Inferno tropical. Por José Paulo Cavalcanti Filho

INFERNO TROPICAL

JOSÉ PAULO CAVALCANTI FILHO

… Esse texto poderia ser ficção. Pena que não é. E não se trata de uma cidade imaginária. Dos romances. Dos filmes. Longe disso. É nossa Recife “de altos coqueiros”, “bravos guerreiros” e “imortal”.

João comprou um galpão. E, logo, preparou placa de Aluga-se para pôr na entrada. Ocorre que, na mesma hora, 5 coqueiros estavam sendo plantados no meio da rua que ficava à direita do tal galpão. E, no local, instalou-se vistoso comércio informal de madeiras. Problema é que, com a ocupação da rua, os possíveis usuários do galpão não poderiam ter acesso ao estacionamento, que ficava nos fundos. João não iria alugar seu imóvel, nunca. Procurou o tal camelô das madeiras. E pediu que tirasse aquelas tralhas dali. Em vão. Perguntou, por perguntar, se o tal cidadão pagava imposto. Resposta foi “Imposto é prá otário”. E João sentiu, na hora, que o otário dessa história era ele. Por pagar, religiosamente, IR, IPTU, ISS, ICMS, Previdência dos empregados, DPVAT, Taxa de Bombeiros.

Tarefas escritas:
[a] Traduza para o inglês esta frase do trecho do documento: "Ocorre que, na mesma hora, 5 coqueiros estavam sendo plantados no meio da rua que ficava à direita do tal galpão."
[b] Segundo o trecho do documento, em que parte do imóvel de João ficava o estacionamento?
[c] Retome o trecho do documento sobre o galpão de João em Recife, escrevendo a continuação logo após a última frase apresentada.

Dados fornecidos:
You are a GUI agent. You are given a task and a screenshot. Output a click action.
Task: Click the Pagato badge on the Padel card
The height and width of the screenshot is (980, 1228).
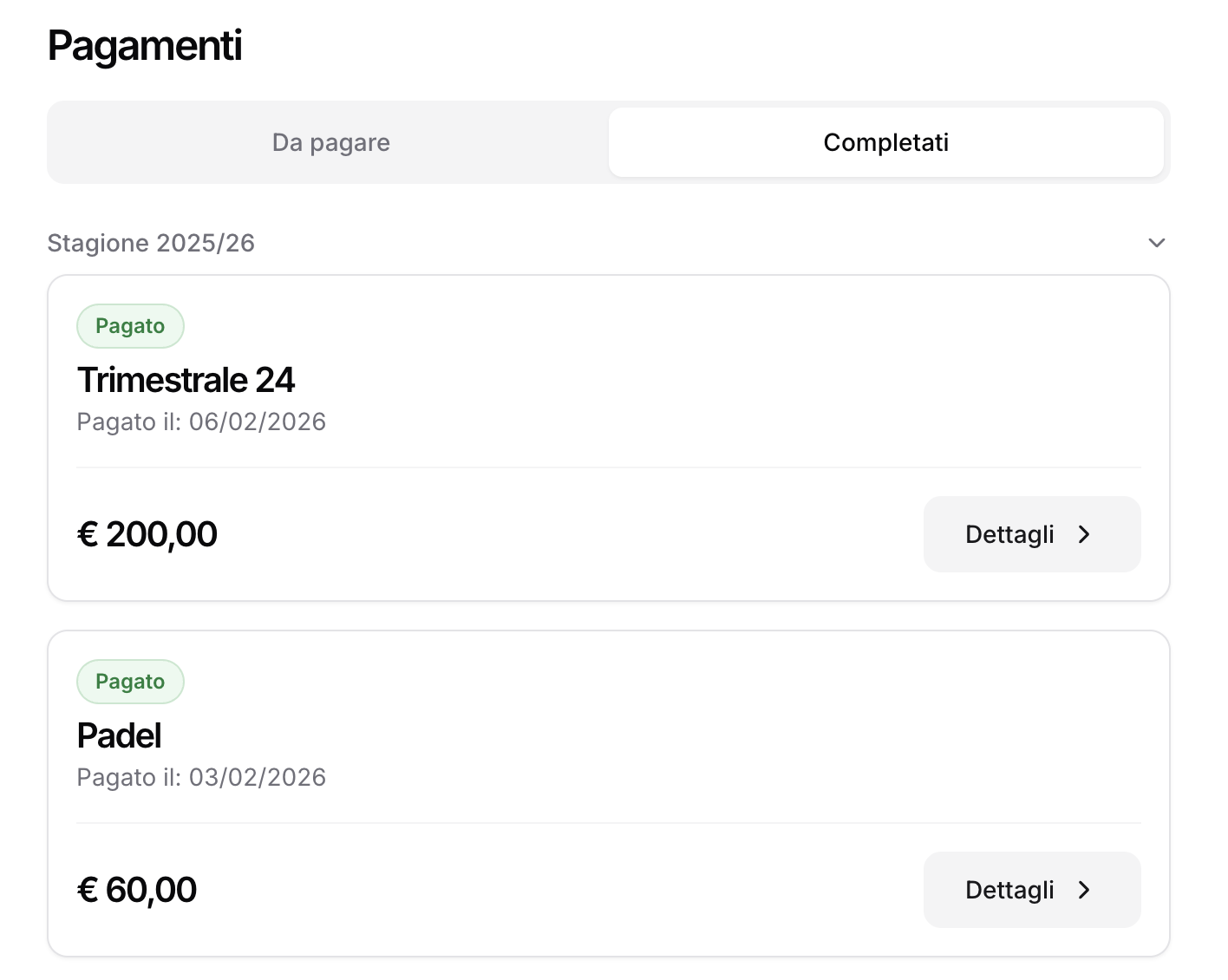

Respostas por tarefa:
[a] It so happens that, at that very moment, 5 coconut palms were being planted in the middle of the street to the right of the said warehouse.

[b] Nos fundos do galpão.

[c]
Foi à polícia para liberar a rua. O policial disse apenas: “Se o tal camelô fosse rico, como Vossa Excelência, a gente tirava. Mas pobre como nós, não”. E ainda o recriminou: “Deixe o coitado ganhar a vida!, homem”.  João ligou para o 0800 da Prefeitura. Em vão. Foi lá, pessoalmente. Como o comércio de madeiras fechava uma rua, dirigiu-se à Secretaria das Mobilidades. O secretário informou que não estava, entre suas atribuições, cortar coqueiros. E sugeriu procurar a Secretaria do Meio Ambiente. Esse outro secretário prometeu resolver. Só prometeu. Que nunca esteve, nos seus planos, perder tempo com 5 coqueiros. Desesperado, João ligou para o telefone dos Bombeiros, 3421.9595. Tantas vezes que o dedo ficou roxo. O pessoal, provavelmente, estava de férias. Dirigiu-se à repartição. Foi lá, para conferir. E os bombeiros, por voz de um educado coronel, informaram que só atuavam em estabelecimentos “legalmente constituídos”. Regulares. Autorizados pela Prefeitura. Como se tratava de um camelô, perdão, mas não tinham nada com isso. João, então, lembrou frase de Fernando Pessoa, sobre os funcionários públicos: “São nomeados para não fazer nada, e é efetivamente o que fazem. Deles, pois, é o Reino dos Céus… Deixemo-los e volvamos à terra”. (1926, Revista de Comercio e Contabilidade).

João passou a se preocupar que, com aquela madeira tão perto, pudesse tudo pegar fogo. E perderia seu galpão. Só que na Seguradora, depois da vistoria, a resposta foi não. Por ser grande o risco de incêndio. Desesperado, chegou a mandar carta para a Voz do Leitor, no JC, com fotos. Nada. Agora, confia só em São Pedro. Na esperança de que as chuvas do inverno levem, com elas, as tais madeiras. E tome reza. Foi quando, sem mais ter o que fazer, João sentou no meio fio. E chorou. Esse texto poderia ser ficção. Pena que não é. E não se trata de uma cidade imaginária. Dos romances. Dos filmes. Longe disso. É nossa Recife “de altos coqueiros”, “bravos guerreiros” e “imortal”.

Infeliz João. Triste Recife.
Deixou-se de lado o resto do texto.